▶

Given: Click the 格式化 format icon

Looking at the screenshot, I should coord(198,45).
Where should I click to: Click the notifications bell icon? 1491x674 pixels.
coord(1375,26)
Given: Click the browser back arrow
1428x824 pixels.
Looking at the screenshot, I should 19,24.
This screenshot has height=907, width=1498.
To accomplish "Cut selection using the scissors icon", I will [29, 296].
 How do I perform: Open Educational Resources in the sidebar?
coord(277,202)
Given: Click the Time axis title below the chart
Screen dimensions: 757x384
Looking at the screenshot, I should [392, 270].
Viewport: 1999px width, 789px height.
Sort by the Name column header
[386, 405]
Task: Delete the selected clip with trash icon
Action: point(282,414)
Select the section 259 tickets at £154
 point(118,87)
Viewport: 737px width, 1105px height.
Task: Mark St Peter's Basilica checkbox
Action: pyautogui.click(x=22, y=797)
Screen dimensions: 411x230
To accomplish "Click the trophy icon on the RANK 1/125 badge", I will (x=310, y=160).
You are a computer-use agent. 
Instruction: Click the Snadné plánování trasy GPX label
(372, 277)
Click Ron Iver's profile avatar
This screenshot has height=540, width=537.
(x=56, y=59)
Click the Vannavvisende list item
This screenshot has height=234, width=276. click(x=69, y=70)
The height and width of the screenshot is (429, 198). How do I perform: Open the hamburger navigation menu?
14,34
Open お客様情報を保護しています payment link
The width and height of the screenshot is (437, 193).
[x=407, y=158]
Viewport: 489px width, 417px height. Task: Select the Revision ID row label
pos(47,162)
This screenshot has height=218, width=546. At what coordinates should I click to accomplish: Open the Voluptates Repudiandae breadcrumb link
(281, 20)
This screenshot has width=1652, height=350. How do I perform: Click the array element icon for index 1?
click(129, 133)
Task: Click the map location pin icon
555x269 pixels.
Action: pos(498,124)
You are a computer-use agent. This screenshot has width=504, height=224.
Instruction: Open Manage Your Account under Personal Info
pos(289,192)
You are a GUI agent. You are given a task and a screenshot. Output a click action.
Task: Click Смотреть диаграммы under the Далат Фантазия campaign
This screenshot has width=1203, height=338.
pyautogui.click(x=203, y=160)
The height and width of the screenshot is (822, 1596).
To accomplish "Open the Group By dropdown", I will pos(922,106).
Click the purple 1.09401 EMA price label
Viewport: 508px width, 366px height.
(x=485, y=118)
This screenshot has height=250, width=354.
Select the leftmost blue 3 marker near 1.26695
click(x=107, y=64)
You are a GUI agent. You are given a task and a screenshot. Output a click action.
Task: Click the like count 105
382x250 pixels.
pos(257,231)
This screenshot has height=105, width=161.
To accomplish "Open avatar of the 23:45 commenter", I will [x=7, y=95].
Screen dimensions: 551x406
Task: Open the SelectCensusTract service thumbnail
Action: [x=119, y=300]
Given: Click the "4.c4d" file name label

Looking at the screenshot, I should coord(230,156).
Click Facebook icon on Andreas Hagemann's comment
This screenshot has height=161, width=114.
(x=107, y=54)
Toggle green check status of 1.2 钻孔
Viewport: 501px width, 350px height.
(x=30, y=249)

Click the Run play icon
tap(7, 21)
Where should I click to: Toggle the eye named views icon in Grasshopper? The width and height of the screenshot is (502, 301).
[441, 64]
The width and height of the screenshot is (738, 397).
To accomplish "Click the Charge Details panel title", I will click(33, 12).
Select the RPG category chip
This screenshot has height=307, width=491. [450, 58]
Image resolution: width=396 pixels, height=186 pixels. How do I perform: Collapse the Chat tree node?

◀

- [PROBLEM]
Scan the data above, please, and give the number of lines where the word "agent" occurs, with no further text.

- [SOLVED PROBLEM]
4